• TASK TO CARRY OUT
From the line containing "Given: Click external" to the last line of the records, reproduce every line exactly and print nothing else.

(Records excerpted from a collection)
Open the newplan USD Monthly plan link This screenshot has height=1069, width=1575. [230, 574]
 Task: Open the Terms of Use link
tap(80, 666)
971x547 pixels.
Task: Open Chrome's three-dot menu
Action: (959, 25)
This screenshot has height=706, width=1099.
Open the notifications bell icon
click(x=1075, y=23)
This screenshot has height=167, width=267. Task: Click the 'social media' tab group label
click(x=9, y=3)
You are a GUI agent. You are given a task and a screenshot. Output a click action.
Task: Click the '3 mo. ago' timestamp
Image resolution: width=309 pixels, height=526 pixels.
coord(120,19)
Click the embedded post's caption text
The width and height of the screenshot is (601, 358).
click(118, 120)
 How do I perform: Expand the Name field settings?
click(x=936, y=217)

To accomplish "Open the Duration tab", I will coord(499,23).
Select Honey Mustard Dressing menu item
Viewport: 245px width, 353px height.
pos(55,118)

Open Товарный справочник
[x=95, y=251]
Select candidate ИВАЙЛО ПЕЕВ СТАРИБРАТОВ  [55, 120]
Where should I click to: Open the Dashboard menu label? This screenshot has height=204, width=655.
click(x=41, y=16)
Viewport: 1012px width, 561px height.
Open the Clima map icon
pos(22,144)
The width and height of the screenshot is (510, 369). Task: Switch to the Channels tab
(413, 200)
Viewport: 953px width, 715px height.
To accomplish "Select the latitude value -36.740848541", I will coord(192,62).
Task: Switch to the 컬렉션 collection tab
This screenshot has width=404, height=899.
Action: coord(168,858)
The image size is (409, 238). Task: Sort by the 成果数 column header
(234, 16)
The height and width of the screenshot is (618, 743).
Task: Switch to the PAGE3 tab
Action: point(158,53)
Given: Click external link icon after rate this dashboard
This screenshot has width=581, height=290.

• EXERCISE OUTPUT
Given: Click external link icon after rate this dashboard
This screenshot has width=581, height=290.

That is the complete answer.